[ABOUT THIS EXERCISE]: Your job is to report every line of the entries that has "party".

AVAILABLE DATA Start Marker

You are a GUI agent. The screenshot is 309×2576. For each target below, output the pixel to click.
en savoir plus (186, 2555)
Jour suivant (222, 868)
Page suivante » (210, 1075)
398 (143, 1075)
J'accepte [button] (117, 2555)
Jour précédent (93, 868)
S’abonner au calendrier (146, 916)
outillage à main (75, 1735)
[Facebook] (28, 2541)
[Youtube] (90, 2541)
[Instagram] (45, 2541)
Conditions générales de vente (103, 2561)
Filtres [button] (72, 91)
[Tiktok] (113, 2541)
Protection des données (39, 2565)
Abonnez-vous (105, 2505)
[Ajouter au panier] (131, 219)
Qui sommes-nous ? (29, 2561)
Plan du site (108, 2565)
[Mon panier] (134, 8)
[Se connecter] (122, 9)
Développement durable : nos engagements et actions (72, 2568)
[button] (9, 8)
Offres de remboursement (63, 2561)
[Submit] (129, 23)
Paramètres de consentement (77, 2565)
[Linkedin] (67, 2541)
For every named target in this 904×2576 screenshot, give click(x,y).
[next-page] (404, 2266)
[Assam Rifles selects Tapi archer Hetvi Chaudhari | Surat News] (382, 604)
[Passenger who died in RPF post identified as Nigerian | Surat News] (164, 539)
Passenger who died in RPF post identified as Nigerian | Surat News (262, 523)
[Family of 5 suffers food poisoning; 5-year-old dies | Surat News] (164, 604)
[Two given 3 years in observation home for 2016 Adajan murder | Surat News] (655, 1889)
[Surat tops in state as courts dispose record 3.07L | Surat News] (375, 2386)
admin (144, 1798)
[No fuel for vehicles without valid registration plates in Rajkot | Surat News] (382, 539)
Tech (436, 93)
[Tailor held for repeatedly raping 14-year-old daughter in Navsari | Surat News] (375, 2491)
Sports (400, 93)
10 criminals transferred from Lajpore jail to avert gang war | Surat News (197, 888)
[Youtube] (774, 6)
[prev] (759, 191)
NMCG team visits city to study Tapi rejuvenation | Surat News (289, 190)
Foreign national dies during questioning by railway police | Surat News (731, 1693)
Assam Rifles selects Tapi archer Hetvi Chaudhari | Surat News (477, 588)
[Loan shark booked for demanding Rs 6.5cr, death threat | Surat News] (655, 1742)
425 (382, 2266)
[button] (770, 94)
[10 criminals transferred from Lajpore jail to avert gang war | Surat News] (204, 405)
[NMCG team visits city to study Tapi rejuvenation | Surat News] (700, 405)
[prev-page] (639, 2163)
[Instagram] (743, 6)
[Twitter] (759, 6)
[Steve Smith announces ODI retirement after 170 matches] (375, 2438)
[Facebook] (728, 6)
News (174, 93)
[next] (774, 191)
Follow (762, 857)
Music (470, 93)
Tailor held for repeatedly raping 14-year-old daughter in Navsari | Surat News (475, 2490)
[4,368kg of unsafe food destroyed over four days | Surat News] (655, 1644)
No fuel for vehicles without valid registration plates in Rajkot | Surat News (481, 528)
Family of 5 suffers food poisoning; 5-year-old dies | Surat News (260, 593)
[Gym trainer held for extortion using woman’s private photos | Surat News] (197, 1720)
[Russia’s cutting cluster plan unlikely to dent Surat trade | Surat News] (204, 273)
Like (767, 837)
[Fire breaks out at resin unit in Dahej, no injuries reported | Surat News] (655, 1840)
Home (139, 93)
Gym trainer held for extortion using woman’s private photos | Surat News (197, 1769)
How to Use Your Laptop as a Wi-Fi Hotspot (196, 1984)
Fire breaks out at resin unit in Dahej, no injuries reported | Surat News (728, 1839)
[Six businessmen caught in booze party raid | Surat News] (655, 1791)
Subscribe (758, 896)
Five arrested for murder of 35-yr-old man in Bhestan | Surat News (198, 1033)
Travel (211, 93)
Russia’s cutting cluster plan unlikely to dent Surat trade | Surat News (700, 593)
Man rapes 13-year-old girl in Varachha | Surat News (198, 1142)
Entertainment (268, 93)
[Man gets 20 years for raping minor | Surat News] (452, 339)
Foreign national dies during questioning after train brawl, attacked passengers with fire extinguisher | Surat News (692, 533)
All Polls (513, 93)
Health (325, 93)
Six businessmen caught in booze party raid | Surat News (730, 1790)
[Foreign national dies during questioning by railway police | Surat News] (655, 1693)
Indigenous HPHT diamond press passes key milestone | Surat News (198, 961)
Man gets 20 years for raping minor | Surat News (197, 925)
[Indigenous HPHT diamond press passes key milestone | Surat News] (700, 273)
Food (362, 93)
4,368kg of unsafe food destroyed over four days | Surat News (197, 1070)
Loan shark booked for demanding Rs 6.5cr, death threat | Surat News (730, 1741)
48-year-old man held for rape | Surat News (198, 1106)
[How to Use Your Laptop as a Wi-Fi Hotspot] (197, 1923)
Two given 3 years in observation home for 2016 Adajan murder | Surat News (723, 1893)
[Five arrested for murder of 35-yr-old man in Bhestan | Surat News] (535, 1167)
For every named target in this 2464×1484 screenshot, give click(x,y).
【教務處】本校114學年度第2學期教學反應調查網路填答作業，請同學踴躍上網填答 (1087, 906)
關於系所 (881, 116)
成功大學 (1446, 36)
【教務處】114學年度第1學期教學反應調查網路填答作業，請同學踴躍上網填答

AVAILABLE DATA End Marker

[OUTPUT]:
[Six businessmen caught in booze party raid | Surat News] (655, 1791)
Six businessmen caught in booze party raid | Surat News (730, 1790)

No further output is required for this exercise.